By David Ruiz
This article originally appeared in Corporate Counsel. Reprinted with permission.
Brian Levey, general counsel of Upwork, did not plan on becoming a lawyer. But in 1987, when global stock markets crashed, Levey, who had originally intended to go to business school after college, felt he had to switch gears.
Levey chose to go to Stanford Law School, but rather than leaving his interests in business and finance behind, he leveraged his legal education to get closer to the business world.
In 2000, after law school, four years at Latham & Watkins, and three years at MGM Studios, Levey landed in-house with a startup. Then, another crash hit—the Silicon Valley dot-com bubble burst.
Luckily, Levey’s startup was a company that survived and still thrives today—eBay Inc.
Today, Levey is at Upwork, a company that serves two specific audiences: freelancers looking for work, and businesses and individuals looking to hire freelancers. The Mountain View-based company is the product of a merger between online staffing platform Elance and its competitor oDesk—where Levey landed in 2013 as GC after leaving eBay. Levey heads a seven-person legal department that includes one administrator, one policy counsel, three compliance counsel and two attorneys who work on corporate and commercial matters.
He recently spoke with Corporate Counsel about his responsibilities, his leadership style and Upwork’s involvement in a project with consultancy AdvanceLaw that attempts to quantify the behaviors that lead to better relationships between outside counsel and their clients. The conversation has been edited for clarity and length.

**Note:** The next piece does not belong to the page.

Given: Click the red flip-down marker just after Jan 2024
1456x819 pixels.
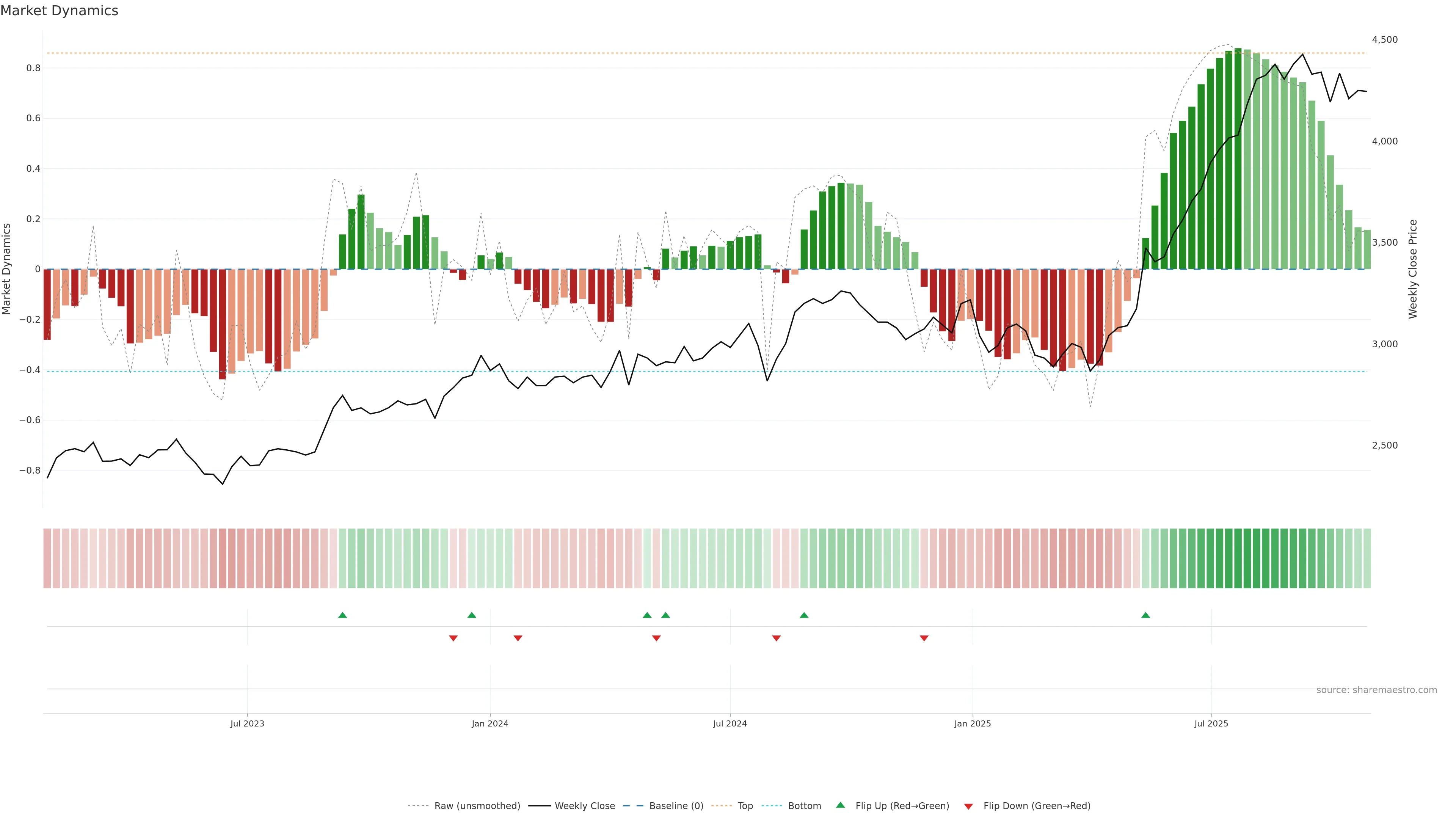Looking at the screenshot, I should coord(518,638).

CC: What are your priorities today, both for your legal department and the business?
BL: My priorities are really just helping the company and helping the legal and finance functions scale better. We are using technology to disrupt the way the world works, and we’re creating a marketplace that never existed, related to contingent work, and trying to get better and better at it and focus on the customer experience and mitigate risk as we do business on a global basis. And [I] try to be proactive for a company that … I like to say, has a “double bottom line.” EBay had this as well. I love working for companies that are mission based and are market leaders that have scale.
CC: What is that company mission?
BL: The mission is to provide opportunity; to connect businesses with independent professionals around the globe, regardless of location, faster than ever before. And really leveraging the technology to do that, because I think it’s something that no government could have ever done.

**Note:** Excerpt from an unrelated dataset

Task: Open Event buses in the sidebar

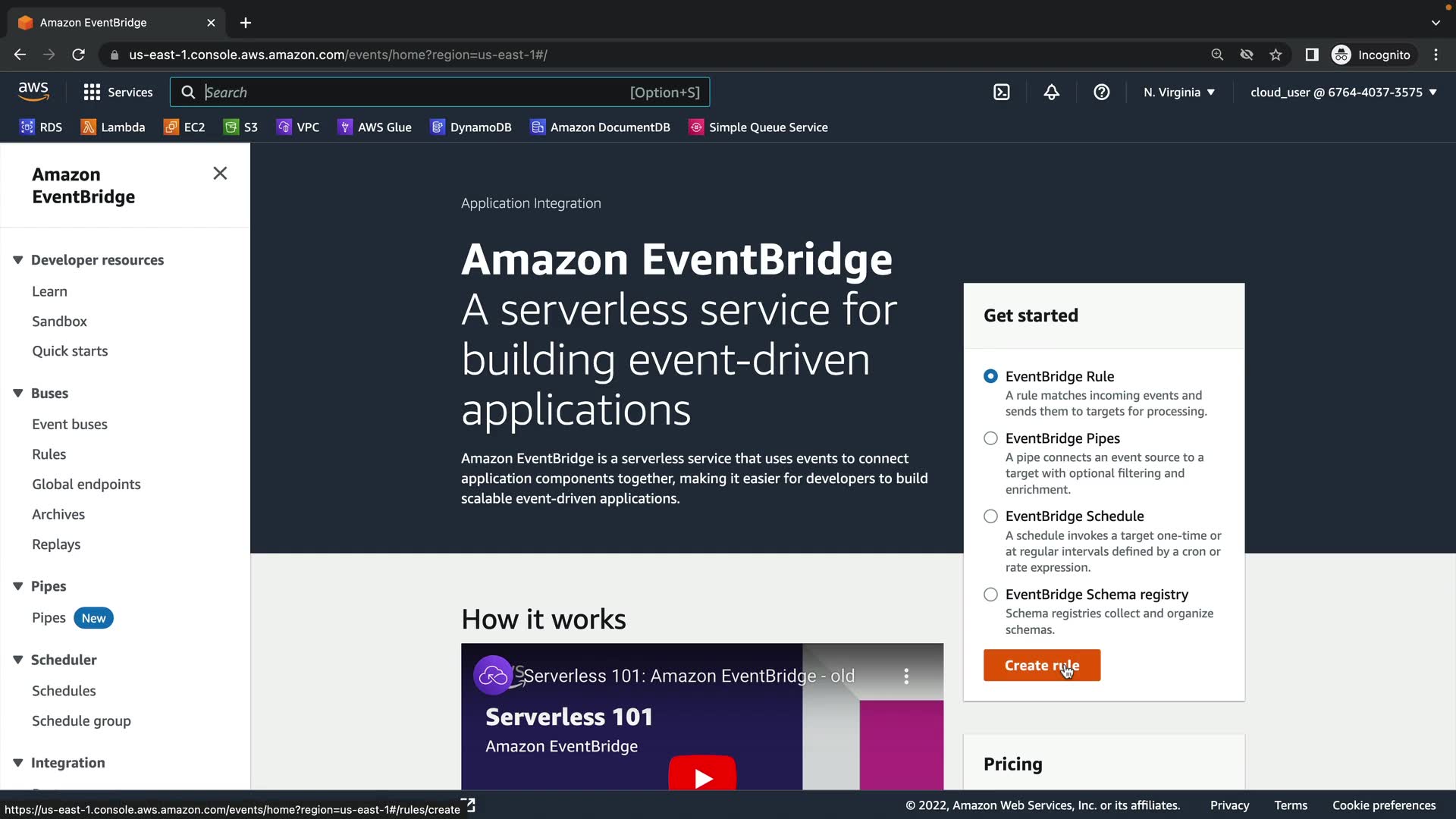Action: click(x=70, y=425)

CC: What does the legal work involve on a typical day?
BL: The day involves trying to work with the two-sides platform. How do we best serve the needs of both the freelancers who use our platform as well as what we call our clients of the platform, the businesses who engage the freelancers directly and work with them? It’s tracking complaints—how can we disclose things in a clear way—and there’s various compliance elements that touch contingent work on a global basis.
We have to make sure from a policy and legal perspective that we’re educating regulators and legislators that we are truly a marketplace where businesses connect directly with freelancers, at their own rate. It’s a lot about education, and we also focus on payments compliance. As an internet escrow provider, we are regulated by the state of California. Freelancers love the notion of an escrow system where the business that needs to get work done places money for their project in escrow, and the freelancer is able to get money. It’s creating a very efficient and satisfied customer in 180 countries. Freelancers’ main concern is: “When am I going to get paid from a person who necessarily isn’t working in the office next to me?”
CC: How did you and your legal team get involved in the project with AdvanceLaw?
BL: I’ve been working with [the AdvanceLaw] team since the early days in my capacity overseeing a pretty high magnitude legal budget at eBay and PayPal. I’ve kept the relationship with that team over the years and have been on their advisory board for the past couple of years.
CC: What have you learned so far from the project?
BL: We’re still waiting for them to release their findings. It’s really about: How can we lift the entire ecosystem up and how can we make these working relationships and get higher client satisfaction over time? Or how do we just enhance the dialogue between outside counsel and companies that are in need of great outside counsel?
CC: What do you do outside of work?
BL: I like to play a lot of tennis, so I try to take a lesson once every month if I’m lucky. But most of my time is spent with family. I have three children, a great wife, a dog, and as of yesterday, a new cat.